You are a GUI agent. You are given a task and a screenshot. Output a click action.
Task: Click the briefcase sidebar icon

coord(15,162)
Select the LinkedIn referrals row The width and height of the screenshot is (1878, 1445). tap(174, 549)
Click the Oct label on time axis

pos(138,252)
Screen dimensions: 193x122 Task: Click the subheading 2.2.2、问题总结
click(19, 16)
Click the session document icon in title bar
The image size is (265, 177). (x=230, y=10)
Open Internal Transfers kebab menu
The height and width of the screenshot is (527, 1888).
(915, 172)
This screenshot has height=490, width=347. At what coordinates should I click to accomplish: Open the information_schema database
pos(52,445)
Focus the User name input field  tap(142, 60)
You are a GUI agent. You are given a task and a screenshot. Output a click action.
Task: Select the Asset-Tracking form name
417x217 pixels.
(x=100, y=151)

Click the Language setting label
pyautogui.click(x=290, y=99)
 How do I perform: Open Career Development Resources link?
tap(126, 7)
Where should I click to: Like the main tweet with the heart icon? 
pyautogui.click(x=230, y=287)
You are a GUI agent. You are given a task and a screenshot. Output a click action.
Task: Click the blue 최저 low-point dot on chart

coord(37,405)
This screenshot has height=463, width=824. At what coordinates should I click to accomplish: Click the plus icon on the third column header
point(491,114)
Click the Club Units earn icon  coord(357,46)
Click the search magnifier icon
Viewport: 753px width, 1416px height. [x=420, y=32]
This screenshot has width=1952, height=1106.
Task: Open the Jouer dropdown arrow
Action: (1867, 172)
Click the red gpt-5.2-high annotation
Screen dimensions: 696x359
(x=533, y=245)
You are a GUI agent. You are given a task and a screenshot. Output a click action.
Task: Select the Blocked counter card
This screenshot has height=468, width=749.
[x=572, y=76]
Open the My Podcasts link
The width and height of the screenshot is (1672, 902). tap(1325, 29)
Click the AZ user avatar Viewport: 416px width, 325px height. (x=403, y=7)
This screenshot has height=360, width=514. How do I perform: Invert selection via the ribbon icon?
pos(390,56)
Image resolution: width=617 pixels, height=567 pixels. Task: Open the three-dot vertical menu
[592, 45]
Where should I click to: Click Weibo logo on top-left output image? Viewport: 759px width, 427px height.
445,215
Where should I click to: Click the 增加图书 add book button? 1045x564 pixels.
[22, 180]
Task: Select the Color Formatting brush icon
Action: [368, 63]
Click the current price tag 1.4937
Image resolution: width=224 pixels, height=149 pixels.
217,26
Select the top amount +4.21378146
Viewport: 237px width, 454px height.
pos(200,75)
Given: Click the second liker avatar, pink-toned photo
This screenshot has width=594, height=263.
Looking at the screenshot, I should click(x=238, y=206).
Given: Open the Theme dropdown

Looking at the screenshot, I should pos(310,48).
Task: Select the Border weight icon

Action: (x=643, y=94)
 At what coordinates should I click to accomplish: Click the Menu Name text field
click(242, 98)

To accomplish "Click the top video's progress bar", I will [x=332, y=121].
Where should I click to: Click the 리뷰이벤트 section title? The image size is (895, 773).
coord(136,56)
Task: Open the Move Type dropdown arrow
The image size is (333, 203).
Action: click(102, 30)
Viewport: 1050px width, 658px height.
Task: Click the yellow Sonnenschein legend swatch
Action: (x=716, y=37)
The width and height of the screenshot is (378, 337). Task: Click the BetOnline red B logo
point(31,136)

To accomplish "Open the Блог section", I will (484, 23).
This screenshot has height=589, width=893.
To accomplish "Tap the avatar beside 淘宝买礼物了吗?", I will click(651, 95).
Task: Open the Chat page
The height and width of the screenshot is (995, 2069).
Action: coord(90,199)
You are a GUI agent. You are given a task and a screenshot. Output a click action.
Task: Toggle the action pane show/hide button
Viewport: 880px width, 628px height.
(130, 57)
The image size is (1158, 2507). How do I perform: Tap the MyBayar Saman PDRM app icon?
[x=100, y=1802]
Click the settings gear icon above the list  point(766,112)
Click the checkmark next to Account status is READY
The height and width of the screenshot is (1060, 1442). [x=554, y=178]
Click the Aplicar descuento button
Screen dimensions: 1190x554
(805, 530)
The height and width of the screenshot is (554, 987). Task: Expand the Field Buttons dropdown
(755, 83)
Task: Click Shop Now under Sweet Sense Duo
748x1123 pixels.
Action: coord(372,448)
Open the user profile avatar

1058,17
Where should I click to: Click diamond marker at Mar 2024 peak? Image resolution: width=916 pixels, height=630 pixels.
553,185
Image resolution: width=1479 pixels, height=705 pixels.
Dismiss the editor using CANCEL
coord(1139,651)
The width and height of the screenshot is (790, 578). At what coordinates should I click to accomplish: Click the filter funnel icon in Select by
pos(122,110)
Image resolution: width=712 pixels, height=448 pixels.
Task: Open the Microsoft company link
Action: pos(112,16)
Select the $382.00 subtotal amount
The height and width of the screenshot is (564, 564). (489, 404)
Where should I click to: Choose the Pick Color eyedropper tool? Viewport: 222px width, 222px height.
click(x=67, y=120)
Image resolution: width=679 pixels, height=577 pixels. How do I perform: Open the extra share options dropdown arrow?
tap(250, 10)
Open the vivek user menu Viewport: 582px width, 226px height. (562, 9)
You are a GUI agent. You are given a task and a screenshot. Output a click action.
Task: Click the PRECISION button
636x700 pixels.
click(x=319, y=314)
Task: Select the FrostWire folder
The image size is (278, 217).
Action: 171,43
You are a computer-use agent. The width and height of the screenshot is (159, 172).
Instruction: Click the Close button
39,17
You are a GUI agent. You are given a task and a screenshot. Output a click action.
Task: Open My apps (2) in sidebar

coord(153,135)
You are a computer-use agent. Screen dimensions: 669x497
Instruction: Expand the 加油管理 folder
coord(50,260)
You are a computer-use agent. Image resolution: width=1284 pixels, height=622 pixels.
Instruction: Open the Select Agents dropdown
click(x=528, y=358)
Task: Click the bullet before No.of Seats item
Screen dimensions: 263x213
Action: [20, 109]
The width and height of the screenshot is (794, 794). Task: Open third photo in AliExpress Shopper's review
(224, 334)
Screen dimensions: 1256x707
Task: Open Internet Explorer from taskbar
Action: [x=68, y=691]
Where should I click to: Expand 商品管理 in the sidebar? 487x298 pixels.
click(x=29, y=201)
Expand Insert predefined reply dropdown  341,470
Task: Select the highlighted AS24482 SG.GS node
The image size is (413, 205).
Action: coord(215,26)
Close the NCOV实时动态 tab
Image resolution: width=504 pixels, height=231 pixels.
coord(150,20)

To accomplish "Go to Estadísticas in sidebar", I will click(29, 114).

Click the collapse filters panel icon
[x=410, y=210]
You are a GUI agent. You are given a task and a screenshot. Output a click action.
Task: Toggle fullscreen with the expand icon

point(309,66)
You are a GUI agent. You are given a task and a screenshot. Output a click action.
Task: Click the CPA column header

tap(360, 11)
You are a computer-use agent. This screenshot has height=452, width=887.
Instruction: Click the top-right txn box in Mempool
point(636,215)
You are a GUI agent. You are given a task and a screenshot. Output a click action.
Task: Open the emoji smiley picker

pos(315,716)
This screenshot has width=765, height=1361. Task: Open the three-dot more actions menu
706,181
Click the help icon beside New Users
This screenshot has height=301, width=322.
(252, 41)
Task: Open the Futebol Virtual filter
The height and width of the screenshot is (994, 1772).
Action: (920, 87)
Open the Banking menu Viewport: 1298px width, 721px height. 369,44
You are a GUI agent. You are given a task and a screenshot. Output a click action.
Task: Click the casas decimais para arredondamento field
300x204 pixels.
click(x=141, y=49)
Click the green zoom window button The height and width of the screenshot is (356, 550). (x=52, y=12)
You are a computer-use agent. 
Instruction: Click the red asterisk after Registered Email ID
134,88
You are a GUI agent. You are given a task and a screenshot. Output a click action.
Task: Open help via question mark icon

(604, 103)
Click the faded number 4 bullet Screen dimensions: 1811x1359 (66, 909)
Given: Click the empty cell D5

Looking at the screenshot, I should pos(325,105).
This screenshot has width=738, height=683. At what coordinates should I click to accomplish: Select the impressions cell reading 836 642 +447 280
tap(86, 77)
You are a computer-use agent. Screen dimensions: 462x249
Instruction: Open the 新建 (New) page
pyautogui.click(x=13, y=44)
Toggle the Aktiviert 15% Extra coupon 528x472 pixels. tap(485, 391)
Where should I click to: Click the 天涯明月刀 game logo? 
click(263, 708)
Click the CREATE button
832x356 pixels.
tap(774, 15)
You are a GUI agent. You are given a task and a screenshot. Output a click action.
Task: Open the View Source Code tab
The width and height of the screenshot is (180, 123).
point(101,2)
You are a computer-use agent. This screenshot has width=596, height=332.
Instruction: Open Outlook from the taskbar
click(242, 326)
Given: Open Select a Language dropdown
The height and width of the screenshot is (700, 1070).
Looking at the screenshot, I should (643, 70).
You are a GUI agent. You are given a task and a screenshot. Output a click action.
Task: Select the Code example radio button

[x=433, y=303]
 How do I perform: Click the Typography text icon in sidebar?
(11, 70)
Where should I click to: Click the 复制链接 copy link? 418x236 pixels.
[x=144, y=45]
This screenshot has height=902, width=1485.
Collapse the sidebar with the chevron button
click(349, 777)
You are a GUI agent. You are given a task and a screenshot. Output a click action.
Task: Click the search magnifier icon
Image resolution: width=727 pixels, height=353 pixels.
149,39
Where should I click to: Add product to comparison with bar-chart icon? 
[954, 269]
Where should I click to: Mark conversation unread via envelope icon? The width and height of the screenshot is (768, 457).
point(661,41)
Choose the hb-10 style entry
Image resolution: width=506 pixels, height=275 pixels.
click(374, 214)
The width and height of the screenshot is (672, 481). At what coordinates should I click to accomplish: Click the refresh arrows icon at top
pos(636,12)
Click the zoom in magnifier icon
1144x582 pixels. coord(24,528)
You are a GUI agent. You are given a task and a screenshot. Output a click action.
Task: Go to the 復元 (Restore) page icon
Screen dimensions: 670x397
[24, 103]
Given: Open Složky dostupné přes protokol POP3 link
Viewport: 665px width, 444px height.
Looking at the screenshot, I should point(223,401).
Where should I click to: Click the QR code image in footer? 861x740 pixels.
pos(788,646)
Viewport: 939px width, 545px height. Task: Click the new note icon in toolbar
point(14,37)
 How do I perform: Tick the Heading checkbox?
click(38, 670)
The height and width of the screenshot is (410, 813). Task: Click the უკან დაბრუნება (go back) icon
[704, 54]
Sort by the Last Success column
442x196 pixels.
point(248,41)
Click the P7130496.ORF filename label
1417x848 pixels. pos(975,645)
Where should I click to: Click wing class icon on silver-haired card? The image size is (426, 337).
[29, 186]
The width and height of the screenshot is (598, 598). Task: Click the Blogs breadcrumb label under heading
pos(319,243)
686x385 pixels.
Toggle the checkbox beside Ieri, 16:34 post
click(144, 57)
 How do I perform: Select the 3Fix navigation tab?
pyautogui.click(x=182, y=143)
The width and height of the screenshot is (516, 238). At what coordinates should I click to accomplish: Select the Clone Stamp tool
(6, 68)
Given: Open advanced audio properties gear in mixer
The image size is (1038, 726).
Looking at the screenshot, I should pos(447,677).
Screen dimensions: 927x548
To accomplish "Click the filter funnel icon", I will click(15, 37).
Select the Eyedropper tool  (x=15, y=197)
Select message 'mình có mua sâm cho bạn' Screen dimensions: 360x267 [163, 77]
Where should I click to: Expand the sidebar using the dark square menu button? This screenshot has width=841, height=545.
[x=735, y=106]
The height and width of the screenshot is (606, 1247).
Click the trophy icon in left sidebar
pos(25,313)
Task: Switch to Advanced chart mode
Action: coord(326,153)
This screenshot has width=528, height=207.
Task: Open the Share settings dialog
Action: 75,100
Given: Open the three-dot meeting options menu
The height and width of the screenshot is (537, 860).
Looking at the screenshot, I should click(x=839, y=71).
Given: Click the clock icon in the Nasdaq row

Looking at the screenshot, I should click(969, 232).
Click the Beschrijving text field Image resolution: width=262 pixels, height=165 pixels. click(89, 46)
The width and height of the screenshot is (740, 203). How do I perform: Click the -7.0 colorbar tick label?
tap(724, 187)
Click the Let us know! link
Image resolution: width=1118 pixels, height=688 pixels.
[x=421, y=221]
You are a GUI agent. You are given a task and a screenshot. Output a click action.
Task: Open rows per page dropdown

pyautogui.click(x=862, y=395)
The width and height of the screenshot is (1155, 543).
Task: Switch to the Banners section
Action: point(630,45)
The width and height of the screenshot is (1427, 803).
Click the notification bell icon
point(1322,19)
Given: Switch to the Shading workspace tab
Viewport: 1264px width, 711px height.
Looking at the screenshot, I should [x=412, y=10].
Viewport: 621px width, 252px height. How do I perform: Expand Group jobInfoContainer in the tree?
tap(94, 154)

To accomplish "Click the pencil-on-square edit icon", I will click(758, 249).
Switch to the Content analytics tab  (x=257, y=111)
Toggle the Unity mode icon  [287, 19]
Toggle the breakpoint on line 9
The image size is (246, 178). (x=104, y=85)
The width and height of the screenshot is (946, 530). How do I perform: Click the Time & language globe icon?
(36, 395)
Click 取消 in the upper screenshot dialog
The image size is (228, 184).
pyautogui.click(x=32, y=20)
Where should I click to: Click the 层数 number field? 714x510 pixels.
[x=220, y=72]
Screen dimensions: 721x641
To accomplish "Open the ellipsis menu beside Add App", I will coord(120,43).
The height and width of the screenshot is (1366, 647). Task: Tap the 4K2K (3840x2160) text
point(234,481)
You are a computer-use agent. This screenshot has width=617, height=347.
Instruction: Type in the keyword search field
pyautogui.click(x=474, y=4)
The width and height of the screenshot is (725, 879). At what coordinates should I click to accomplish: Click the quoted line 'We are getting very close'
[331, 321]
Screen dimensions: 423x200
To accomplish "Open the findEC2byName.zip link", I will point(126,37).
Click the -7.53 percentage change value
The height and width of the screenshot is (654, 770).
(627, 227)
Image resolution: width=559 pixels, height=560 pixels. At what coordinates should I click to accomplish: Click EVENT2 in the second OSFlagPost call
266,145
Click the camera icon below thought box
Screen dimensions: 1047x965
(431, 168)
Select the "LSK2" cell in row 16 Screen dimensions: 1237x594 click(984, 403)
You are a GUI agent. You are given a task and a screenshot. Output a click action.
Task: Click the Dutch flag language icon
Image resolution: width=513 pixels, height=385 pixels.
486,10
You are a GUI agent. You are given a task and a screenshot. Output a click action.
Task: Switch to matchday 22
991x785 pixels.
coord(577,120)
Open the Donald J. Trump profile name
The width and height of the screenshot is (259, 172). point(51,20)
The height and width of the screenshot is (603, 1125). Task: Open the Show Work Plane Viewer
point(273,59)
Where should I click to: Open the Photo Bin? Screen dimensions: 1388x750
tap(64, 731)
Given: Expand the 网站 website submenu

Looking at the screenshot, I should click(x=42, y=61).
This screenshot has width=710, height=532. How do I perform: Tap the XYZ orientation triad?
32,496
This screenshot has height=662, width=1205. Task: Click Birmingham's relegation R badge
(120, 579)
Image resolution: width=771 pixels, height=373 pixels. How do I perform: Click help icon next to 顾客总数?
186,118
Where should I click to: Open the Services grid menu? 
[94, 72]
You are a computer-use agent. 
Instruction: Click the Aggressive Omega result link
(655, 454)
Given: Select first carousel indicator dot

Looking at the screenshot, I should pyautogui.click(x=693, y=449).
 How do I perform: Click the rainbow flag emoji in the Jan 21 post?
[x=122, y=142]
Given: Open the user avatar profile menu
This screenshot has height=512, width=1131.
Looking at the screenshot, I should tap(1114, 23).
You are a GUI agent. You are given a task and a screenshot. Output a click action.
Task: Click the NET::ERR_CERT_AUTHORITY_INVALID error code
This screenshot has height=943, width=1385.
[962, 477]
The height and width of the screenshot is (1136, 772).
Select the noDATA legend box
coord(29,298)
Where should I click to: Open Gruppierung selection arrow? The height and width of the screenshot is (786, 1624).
· · · ·
Pull out every line of the items above that contains the word "three". Case counts, so match capitalization exactly.

→ Response to this exercise
Image resolution: width=617 pixels, height=567 pixels. Task: Open the three-dot vertical menu
This screenshot has width=765, height=1361. Task: Open the three-dot more actions menu
Given: Open the three-dot meeting options menu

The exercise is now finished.